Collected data
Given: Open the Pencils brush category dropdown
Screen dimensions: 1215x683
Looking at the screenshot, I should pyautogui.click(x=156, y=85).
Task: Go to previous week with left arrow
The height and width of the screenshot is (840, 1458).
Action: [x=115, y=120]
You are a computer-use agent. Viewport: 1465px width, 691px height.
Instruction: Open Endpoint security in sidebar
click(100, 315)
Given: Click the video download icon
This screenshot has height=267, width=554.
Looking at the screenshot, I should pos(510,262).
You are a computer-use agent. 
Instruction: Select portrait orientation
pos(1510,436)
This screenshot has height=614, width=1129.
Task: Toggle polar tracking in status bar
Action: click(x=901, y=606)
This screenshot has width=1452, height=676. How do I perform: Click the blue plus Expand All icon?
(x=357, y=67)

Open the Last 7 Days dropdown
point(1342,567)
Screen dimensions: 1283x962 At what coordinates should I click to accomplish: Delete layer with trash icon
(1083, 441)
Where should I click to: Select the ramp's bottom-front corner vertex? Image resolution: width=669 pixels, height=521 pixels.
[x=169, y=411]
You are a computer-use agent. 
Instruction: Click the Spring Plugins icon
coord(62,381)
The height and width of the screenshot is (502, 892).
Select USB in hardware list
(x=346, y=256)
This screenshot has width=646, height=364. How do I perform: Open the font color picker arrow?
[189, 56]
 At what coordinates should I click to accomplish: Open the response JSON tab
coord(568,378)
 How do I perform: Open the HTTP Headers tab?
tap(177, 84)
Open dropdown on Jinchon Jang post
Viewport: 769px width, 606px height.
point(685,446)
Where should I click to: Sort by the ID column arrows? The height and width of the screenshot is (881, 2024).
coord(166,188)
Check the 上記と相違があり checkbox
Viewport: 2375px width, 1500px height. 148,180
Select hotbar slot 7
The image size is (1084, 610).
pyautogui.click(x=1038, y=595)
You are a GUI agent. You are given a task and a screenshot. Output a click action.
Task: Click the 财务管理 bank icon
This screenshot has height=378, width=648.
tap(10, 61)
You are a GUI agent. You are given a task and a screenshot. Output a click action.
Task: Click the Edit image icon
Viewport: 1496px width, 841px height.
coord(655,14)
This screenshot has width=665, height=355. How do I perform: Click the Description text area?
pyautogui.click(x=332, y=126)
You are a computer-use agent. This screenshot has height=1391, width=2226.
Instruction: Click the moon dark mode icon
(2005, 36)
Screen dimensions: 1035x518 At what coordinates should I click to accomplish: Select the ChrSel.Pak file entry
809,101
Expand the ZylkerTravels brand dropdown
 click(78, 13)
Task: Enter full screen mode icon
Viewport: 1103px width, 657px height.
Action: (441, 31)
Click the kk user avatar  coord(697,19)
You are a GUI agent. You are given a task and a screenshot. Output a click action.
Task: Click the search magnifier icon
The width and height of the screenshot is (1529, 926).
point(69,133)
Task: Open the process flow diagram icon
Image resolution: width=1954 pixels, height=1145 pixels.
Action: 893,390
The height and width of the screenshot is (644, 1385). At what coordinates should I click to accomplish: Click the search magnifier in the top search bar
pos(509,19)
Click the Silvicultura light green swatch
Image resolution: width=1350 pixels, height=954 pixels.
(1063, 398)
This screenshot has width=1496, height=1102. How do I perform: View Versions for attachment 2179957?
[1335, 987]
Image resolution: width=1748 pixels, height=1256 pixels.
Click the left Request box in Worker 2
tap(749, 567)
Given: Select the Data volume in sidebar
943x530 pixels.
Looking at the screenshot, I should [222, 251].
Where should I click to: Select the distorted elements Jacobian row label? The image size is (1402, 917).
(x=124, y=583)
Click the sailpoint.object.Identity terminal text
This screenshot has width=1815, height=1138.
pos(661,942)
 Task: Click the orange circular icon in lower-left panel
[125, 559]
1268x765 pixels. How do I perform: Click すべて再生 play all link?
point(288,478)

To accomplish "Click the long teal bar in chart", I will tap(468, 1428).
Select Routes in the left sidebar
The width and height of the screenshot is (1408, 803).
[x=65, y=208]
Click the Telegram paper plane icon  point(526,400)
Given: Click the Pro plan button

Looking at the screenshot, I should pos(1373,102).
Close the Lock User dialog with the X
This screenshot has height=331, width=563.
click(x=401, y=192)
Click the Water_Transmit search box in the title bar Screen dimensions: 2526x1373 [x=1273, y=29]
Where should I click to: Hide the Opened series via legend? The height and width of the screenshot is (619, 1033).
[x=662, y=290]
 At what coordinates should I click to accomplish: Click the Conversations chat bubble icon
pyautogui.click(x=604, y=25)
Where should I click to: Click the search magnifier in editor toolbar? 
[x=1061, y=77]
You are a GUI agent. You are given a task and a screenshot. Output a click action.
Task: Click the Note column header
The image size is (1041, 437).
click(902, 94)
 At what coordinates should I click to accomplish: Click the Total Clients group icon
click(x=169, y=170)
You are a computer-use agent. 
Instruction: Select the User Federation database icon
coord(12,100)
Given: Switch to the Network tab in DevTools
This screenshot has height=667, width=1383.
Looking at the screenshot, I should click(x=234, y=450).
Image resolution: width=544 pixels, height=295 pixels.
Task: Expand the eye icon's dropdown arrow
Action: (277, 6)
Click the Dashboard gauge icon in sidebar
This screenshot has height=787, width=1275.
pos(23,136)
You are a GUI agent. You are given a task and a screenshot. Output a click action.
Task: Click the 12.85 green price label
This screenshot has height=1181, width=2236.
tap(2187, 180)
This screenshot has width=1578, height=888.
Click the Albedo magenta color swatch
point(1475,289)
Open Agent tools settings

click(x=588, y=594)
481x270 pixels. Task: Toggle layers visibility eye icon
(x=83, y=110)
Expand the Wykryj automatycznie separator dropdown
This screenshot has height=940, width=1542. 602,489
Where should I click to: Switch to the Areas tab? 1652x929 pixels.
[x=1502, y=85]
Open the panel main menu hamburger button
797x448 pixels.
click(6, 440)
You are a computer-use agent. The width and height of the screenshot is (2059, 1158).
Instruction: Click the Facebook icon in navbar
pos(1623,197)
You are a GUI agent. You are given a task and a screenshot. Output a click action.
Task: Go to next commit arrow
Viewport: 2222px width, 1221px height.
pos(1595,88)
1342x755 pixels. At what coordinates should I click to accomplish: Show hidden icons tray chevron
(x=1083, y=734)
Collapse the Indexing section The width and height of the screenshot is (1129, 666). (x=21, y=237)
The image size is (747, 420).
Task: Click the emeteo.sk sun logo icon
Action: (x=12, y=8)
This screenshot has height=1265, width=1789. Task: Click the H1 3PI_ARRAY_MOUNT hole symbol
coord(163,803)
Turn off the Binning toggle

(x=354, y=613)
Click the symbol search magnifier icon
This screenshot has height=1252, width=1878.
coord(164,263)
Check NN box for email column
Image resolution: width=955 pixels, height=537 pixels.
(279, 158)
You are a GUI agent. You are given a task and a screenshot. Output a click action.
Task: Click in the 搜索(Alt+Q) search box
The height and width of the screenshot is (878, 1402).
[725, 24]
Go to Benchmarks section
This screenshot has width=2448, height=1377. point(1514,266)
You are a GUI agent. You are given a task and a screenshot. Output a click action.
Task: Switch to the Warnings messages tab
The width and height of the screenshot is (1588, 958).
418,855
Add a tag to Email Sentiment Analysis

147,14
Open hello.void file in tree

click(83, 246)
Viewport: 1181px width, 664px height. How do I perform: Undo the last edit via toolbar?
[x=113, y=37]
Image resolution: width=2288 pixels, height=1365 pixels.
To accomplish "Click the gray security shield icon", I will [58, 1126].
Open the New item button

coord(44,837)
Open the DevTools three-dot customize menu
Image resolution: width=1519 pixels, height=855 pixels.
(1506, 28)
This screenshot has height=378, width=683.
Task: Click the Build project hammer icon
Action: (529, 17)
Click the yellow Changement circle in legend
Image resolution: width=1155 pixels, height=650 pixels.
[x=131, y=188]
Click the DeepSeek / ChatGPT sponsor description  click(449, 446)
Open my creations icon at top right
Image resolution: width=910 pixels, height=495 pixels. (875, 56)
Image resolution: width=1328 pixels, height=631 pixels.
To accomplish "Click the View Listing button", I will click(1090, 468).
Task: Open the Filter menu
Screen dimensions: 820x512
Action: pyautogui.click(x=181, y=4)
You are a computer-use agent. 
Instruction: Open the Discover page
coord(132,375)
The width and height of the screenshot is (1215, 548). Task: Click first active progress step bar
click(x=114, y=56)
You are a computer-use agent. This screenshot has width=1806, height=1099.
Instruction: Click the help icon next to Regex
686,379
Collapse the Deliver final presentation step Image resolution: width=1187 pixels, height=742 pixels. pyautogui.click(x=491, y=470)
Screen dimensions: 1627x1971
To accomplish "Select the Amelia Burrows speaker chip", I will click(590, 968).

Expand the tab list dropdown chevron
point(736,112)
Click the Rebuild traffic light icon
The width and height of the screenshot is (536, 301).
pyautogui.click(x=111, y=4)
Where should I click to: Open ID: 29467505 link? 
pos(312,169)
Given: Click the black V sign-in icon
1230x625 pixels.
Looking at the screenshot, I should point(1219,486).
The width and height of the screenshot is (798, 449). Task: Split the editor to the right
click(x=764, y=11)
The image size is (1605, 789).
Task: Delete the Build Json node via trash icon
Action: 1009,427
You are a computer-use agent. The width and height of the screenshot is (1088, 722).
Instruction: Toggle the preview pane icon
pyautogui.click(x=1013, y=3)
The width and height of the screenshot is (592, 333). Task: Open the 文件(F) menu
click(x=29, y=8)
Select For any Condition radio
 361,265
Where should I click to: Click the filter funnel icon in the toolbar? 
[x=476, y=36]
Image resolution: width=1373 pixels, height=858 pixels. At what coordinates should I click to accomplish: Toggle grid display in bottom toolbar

> [TASK STATEMENT]: If a line comes after the one that contains "Given: Click the video download icon", leave it out; return every line of the entries up to that point exactly, starting with the first, with that line included.

> [RESULT FOR THIS TASK]:
Given: Open the Pencils brush category dropdown
Screen dimensions: 1215x683
Looking at the screenshot, I should pyautogui.click(x=156, y=85).
Task: Go to previous week with left arrow
The height and width of the screenshot is (840, 1458).
Action: [x=115, y=120]
You are a computer-use agent. Viewport: 1465px width, 691px height.
Instruction: Open Endpoint security in sidebar
click(100, 315)
Given: Click the video download icon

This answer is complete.